Этот взгляд парализовал меня. Я хотел спрятать листок, но пальцы отказывались повиноваться. Я хотел встать и уйти, но ноги стали ватными. Я оказался в ловушке, созданной не стенами, а самим осознанием своего положения. Я был здесь. Я был частью этого процесса. И отрицать это было бессмысленно.
Именно в этот момент я понял, что защита от проклятий начинается не с выполнения правил, а с признания их существования. Признания того, что мир устроен сложнее, чем нам хочется верить, что за каждым простым действием скрывается цепочка последствий, которые мы не в силах контролировать, но обязаны учитывать. Проклятия возле храма — это не магические заклинания, наложенные злыми колдунами. Это структурные элементы реальности, встроенные в саму ткань бытия этого места. Они ждут нас, как ямы на дороге, как ошибки в коде программы, как опечатки в важном документе. И чтобы не упасть в эти ямы, чтобы не стать жертвой этих ошибок, нужно знать, где они находятся.
Девять правил. Девять шагов. Девять уровней понимания того, как выжить в системе, которая создана не для выживания отдельных единиц, а для функционирования целого. Целого, которому безразлично, жив ты или мертв, главное — чтобы ты занимал свое место в очереди.
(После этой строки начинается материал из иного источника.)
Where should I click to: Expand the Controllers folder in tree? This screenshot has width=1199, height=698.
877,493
Я глубоко вздохнул. Воздух все еще был спертым, но теперь в нем мне почудился легкий оттенок свободы. Той самой иллюзорной свободы, о которой говорил маленький человек у входа. Но иллюзия, если в нее верить достаточно сильно, может стать реальностью. По крайней мере, на время, необходимое для того, чтобы прочитать первое правило. И второе. И третье. Впереди была долгая ночь. Или день. Время здесь текло иначе, оно не измерялось часами и минутами, оно измерялось событиями, ожиданиями, моментами осознания. И я был готов. Готов принять эти правила, готов изучить их, готов использовать их как щит против хаоса, который подстерегал каждого, кто осмеливался переступить порог этого каменного монстра.
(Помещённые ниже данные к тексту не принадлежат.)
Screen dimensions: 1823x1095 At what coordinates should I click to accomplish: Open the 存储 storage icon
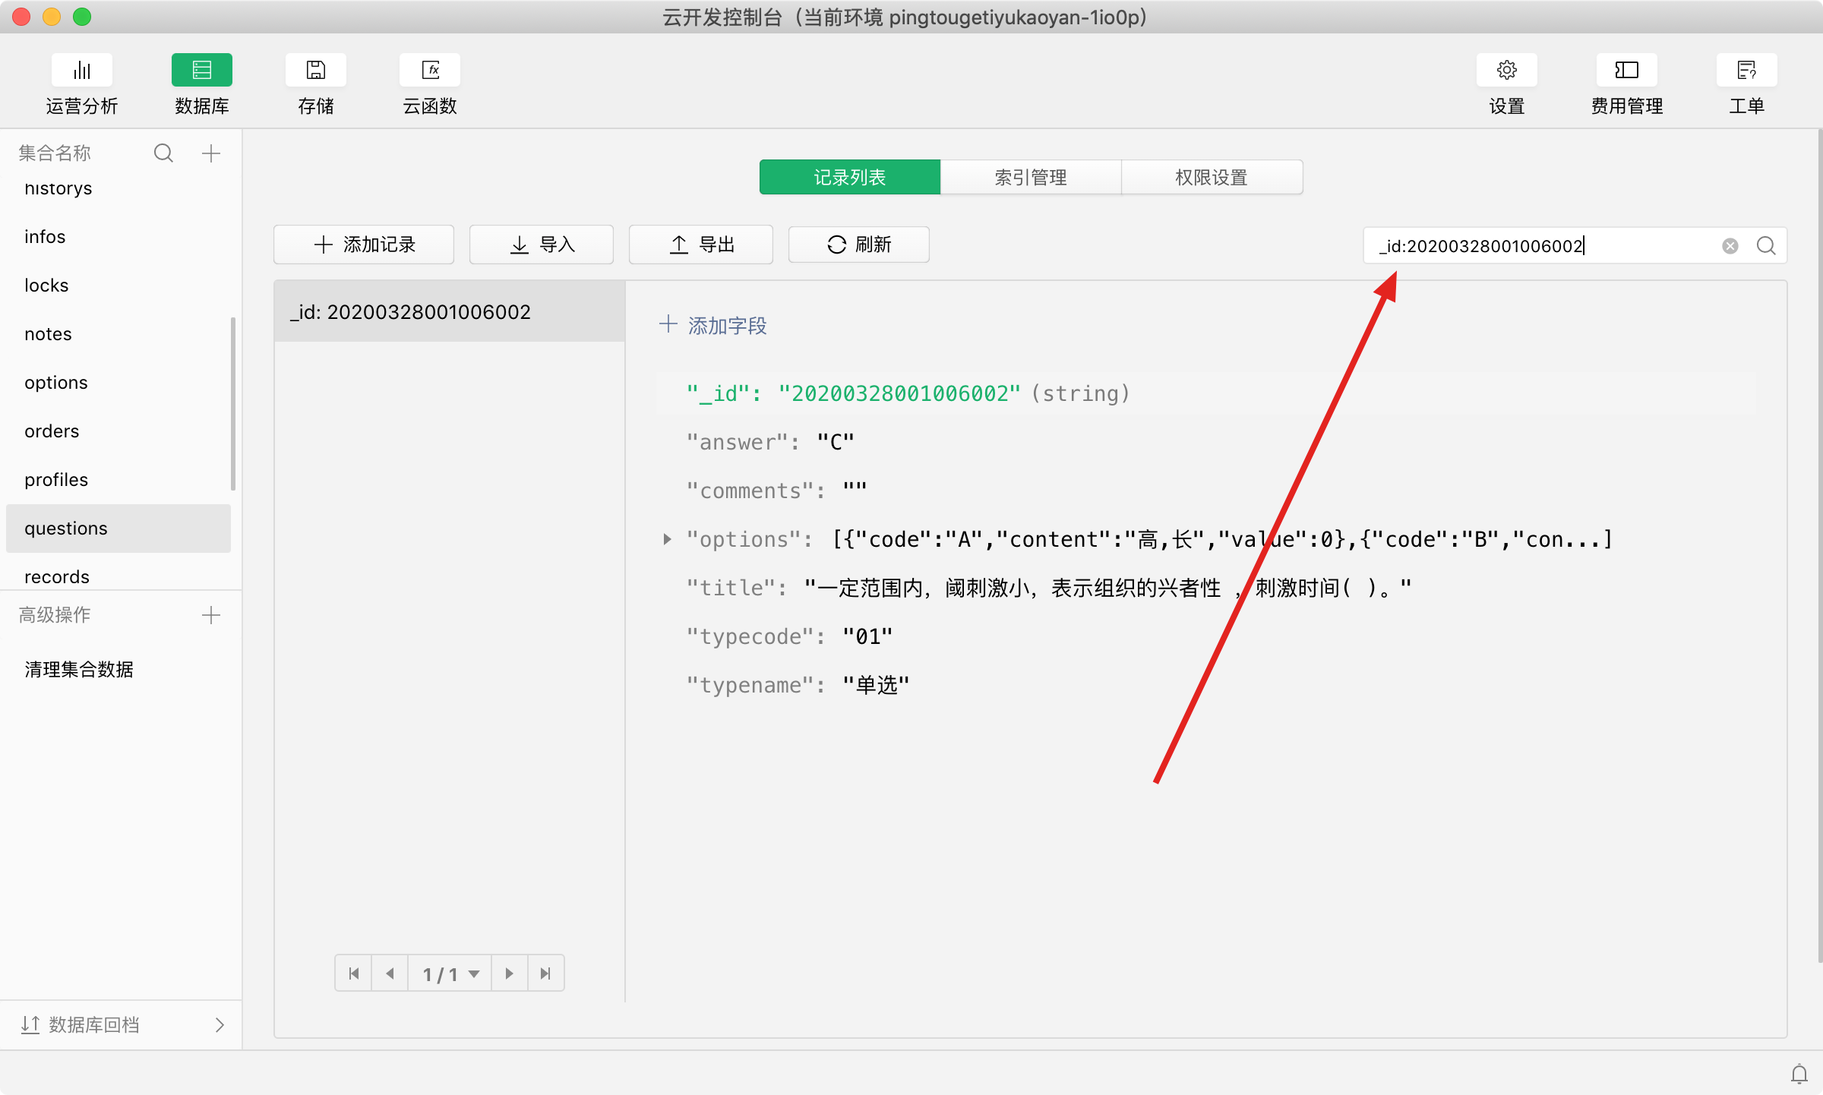[315, 71]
Но, прежде чем я начну расшифровывать эти таинственные предписания, позвольте мне задать вам вопрос, который, возможно, уже зреет в вашем сознании, если вы хоть раз сталкивались с абсурдом бюрократии или с тяжестью необъяснимых обстоятельств: уверены ли вы, что знаете, где заканчиваетесь вы и начинается система? Уверены ли вы, что ваши действия принадлежат вам, или они продиктованы невидимыми инструкциями, которые вы выполняете автоматически, не задавая вопросов? Если ответ отрицательный, то эта статья, этот странный, кафкианский путеводитель по минному полю духовной безопасности, предназначен именно для вас. Потому что защита начинается с вопроса. А вопрос, как известно, — это начало конца невежества, но также и начало нового, более сложного лабиринта, из которого, возможно, нет выхода. Но давайте попробуем найти его вместе. Шаг за шагом. Правило за правилом.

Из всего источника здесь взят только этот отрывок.